A company with a poor track record for diversity may have the fact that they reviewed candidates’ videos used against them in court. Recruiters reviewing videos may not even be aware of how candidates’ race or gender is influencing their decisions. For this reason, I’ve noticed that many businesses have implemented an option for video in their recruitment stream, not allowing their recruiters to watch video until late in the hiring process.
But even though businesses address the most important issues of DE&I by managing bias against those protected classes, there are still issues of diversity in less protected classes, such as neurodiversity and socioeconomic status, by accepting videos. A candidate with exemplary skills and a strong track record may not present himself well through a video, which is awkward for the recruiter watching the video. Even if that perception is irrelevant to the job, it can influence the recruiter’s stance on hiring.
In addition, candidates from rich backgrounds may have access to better tools and software to record and edit compelling video resumes. Other candidates may not do so, which could result in videos that may not look polished or professional in the eyes of the recruiter. This creates another barrier to the opportunities they can access.
As we sit at a critical crossroads in handling DE&I in the workplace, it is important for employers and employers to find ways to reduce bias in the processes they use to find and hire employees. . While innovation is the key to moving our industry forward, we have to ensure that top priorities are not being compromised.
not left on the cutting room floor
Despite all these concerns, social media platforms – especially those based on video – have created new opportunities for users to expand their personal brands and connect with potential job opportunities. These new systems are likely to be used to benefit both job seekers and employers.
The first step is to ensure that there is always room for a traditional text-based resume or profile in the hiring process. Even if recruiters can get all the information about a candidate’s abilities from the video, some people will naturally feel more comfortable staying away from the camera.
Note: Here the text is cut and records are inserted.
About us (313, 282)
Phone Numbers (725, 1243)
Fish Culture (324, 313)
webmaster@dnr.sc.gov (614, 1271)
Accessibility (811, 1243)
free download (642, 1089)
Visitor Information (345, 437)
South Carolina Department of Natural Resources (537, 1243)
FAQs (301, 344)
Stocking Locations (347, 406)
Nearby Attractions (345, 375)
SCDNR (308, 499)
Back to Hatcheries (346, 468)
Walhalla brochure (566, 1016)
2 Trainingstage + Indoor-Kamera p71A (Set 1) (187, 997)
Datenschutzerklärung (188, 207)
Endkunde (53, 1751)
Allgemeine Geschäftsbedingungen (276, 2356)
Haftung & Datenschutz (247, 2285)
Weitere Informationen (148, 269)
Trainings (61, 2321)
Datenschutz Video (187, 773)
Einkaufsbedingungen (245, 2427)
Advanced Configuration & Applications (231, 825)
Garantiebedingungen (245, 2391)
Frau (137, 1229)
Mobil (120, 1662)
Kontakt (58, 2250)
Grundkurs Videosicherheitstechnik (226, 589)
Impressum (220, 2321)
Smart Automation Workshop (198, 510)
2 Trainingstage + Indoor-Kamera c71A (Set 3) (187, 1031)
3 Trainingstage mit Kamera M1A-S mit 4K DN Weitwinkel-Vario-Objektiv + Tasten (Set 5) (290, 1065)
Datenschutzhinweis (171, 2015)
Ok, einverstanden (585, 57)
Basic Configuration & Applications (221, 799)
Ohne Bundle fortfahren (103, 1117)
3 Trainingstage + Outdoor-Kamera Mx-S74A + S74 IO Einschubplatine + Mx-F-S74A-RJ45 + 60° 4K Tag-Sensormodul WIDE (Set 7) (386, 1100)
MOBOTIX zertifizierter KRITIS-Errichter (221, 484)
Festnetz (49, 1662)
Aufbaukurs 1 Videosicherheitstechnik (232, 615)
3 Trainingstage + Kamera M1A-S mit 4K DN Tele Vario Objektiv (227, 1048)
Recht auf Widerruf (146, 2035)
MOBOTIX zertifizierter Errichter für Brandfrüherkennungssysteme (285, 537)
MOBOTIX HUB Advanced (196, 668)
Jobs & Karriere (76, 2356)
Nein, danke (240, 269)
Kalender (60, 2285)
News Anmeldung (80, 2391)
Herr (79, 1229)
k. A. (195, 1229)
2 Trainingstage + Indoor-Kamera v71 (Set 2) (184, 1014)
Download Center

The hiring process should be about letting people put their best foot forward, whether in writing or on video. And that includes accepting that the best foot forward may not be your own.
Instead, candidates and businesses should consider using video to support the candidate for past coworkers or managers. An outside support can do a lot more good for an application than simply stating your strengths because it shows that someone else believes in your abilities as well.
Video resumes are hot right now because it’s easier than ever to create and share them and because businesses are in dire need of strong talent. But before we get caught up in the novelty of this new way of sharing our credentials, we need to make sure we’re setting ourselves up for success.
The goal of any new recruitment technique should be to make it easy for candidates to find opportunities where they can shine without creating new obstacles. There are some serious kinks to work through before securing a video resume, and it’s important for employers to consider the repercussions before they hurt the success of their DE&I efforts.